INSTRUCTIONS TO FOLLOW
With the pictures left out, reproduce exactly the lines from the one containing "This screenshot has" through the final line of the entries.

-- ENTRIES SUPPLIED follows --

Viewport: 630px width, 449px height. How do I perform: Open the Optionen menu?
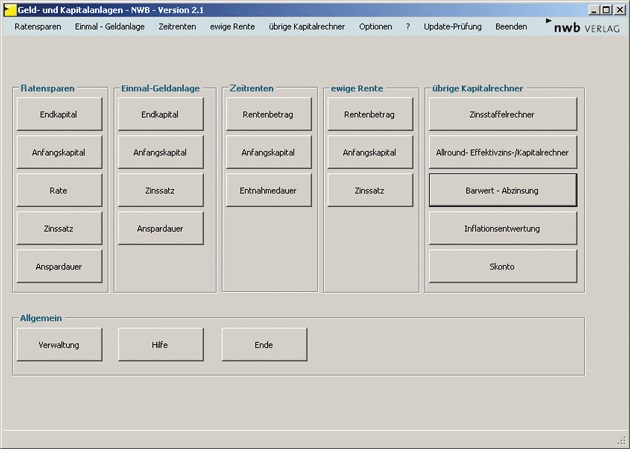(376, 27)
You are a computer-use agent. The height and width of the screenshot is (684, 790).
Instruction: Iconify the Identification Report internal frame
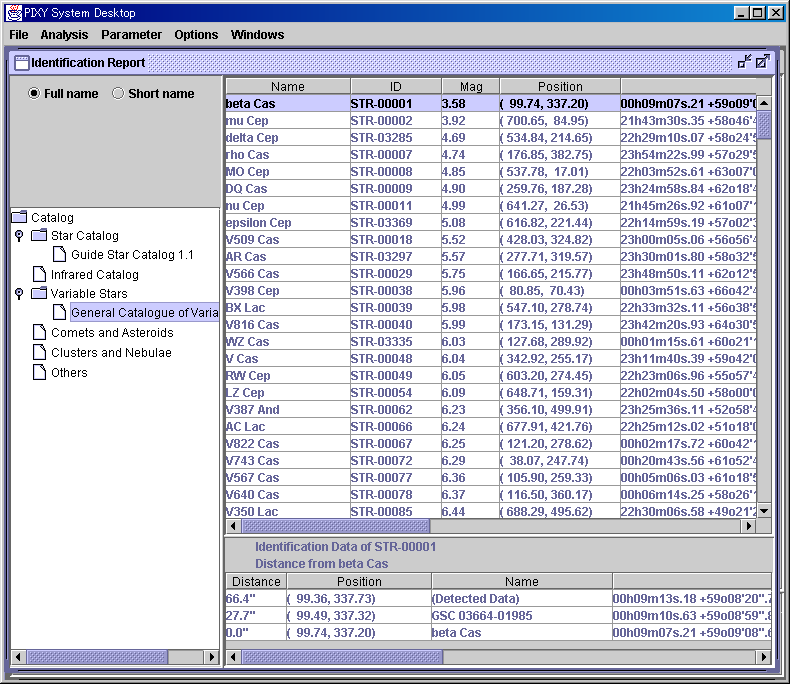[x=744, y=62]
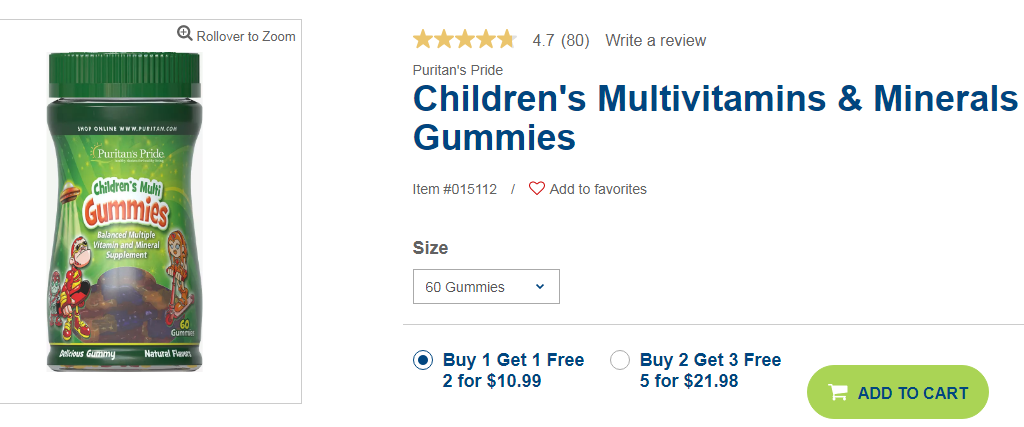Click the fifth partially filled star
The height and width of the screenshot is (427, 1024).
(505, 40)
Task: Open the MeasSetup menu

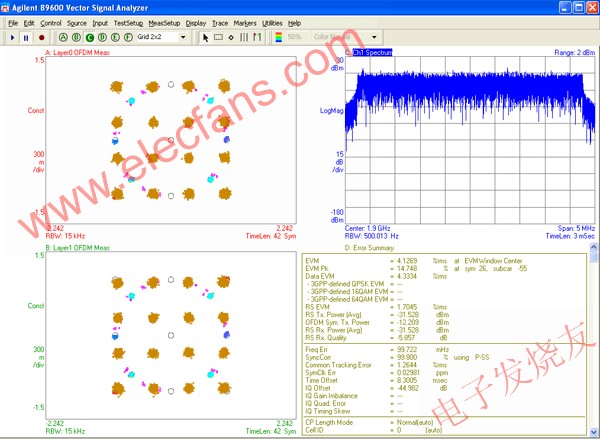Action: point(164,22)
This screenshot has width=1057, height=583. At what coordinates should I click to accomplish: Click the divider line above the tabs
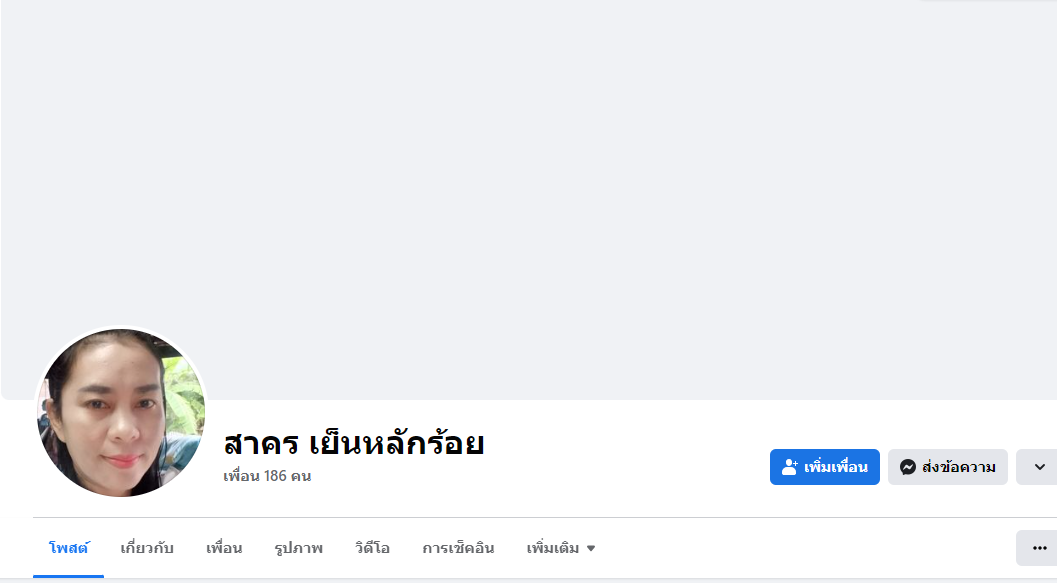[x=540, y=517]
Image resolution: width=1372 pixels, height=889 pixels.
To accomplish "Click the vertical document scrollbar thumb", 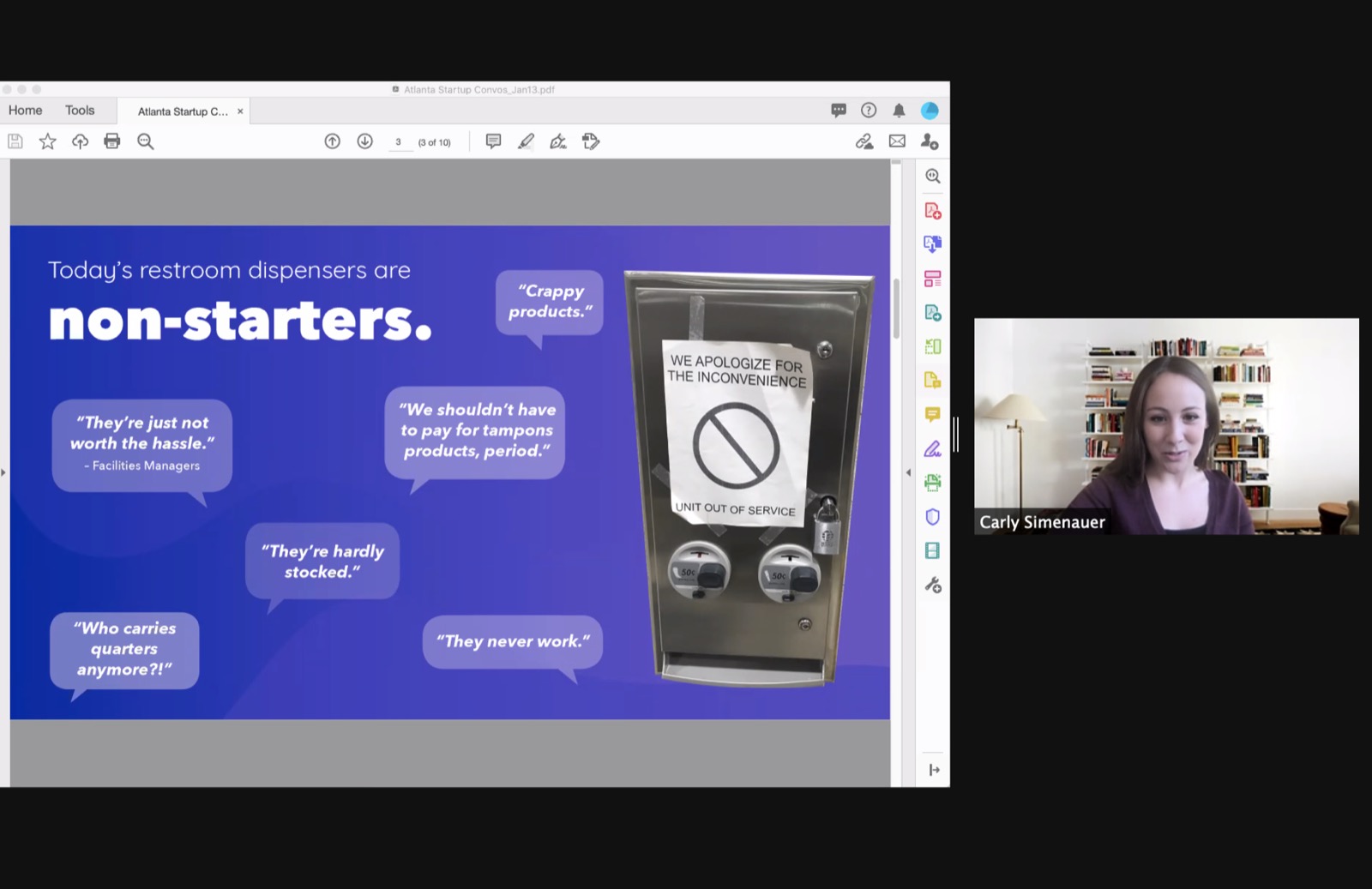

-- ENTRIES SUPPLIED concluded --

ANSWER SPACE
This screenshot has width=1057, height=583. At what coordinates should I click to accomplish: Click the divider line above the tabs
[x=540, y=517]
Image resolution: width=1372 pixels, height=889 pixels.
To accomplish "Click the vertical document scrollbar thumb", 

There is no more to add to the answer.